Single by Calle 13

from the album Los de Atrás Vienen Conmigo
- Released: August 28, 2009
- Recorded: 2008
- Genre: Alternative hip hop
- Length: 4:27
- Label: Sony BMG
- Songwriters: René Pérez, Eduardo Cabra, Daniel Ramirez
- Producers: René Pérez, Eduardo Cabra

Calle 13 singles chronology
| "La Perla" (2009) | "Fiesta de Locos" (2009) |  |

= Fiesta de Locos =

2009 single by Calle 13

"Fiesta de Locos" (Party of Crazy People) is the fourth single by Puerto Rican hip hop duo Calle 13 from their third studio album Los de Atrás Vienen Conmigo, released originally on September 30, 2008, as a promotional single but back later it decided that was the fourth single from the album.

==Inspiration==
This song is directly influenced by Emir Kusturica, whose band Calle 13 had the chance to watch live in a concert in Buenos Aires.

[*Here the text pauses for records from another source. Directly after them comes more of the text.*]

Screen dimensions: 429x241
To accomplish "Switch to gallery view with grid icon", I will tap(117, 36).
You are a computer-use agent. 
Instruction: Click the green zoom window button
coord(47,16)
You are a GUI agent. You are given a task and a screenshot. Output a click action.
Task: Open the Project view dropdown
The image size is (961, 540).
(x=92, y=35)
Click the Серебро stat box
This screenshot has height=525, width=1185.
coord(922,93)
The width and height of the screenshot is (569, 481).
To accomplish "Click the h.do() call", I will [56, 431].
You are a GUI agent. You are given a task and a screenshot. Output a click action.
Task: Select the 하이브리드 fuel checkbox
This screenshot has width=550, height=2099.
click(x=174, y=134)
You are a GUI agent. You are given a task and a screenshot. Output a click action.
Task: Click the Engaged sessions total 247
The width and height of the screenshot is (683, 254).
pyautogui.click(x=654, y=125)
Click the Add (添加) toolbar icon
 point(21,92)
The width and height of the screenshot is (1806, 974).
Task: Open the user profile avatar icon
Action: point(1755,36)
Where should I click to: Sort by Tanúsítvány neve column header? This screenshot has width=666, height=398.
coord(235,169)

In an interview for Spanish newspaper El País, singer Residente claims that watching the band live was enough for him to "hallucinate"; both him and his brother Visitante claimed to have the basic structure of the song written later that night at the hotel they were staying.

==Lyrical content==
The song is based around two people, possibly in a mental institution, and it is like having a party of crazy people. As it seems like on the single's cover, the duo appear to be patients at a mental institution.

==Music video==
The music video was part of a Calle 13 concert, filmed on April 17 at the stadium GEBA on Buenos Aires, Argentina and premiered on August 28, 2009, in music channels.